Recently, CEBP published a new editorial policy for association studies of genetic variants and disease (1). The policy gives high priority to studies that meet several criteria. The studies must (a) evaluate a variant in light of its possible interaction with other genes in a pathway and with exogenous exposures: (b) consider the biological plausibility of the reported association(s), and the strength of prior evidence; (c) provide good statistical power for the reported association(s) or lack thereof; (d) and evaluate statistical significance in light of the multiple tests conducted.
These criteria have the laudable goal of promoting clarity and consistency. However, the criteria may be difficult to implement for two reasons. First, they require a balance between the need to evaluate many variants with a reasonable overall type I error rate and the loss of power associated with a stringent per-variant error rate. Second, they are qualitative, so that their interpretation can vary across authors, reviewers, and editors.
One way to resolve both of these difficulties is to introduce a quantitative credibility scale that automatically integrates the criteria. The Bayesian approach of Wacholder et al. (2) addresses the first three criteria, but does not deal with test multiplicity. The frequentist false discovery rate of Benjamini and Hochberg (3) provides a solution to the test multiplicity problem, but does not consider the first three criteria. By combining the Bayesian proposal of Wacholder et al. with the frequentist proposal of Benjamini and Hochberg, we can rank associations on a credibility scale that integrates all four criteria.

__DATA SHOWN__:

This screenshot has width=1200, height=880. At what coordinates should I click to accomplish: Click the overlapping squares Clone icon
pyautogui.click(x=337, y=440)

__DIRECTIONS FOR THIS TASK__: Reproduce word for word the part of the passage on the editorial policy for genetic association studies between "Recently, CEBP published" and "multiple tests conducted.", inclusive.

__RESULT OF THE EXERCISE__:
Recently, CEBP published a new editorial policy for association studies of genetic variants and disease (1). The policy gives high priority to studies that meet several criteria. The studies must (a) evaluate a variant in light of its possible interaction with other genes in a pathway and with exogenous exposures: (b) consider the biological plausibility of the reported association(s), and the strength of prior evidence; (c) provide good statistical power for the reported association(s) or lack thereof; (d) and evaluate statistical significance in light of the multiple tests conducted.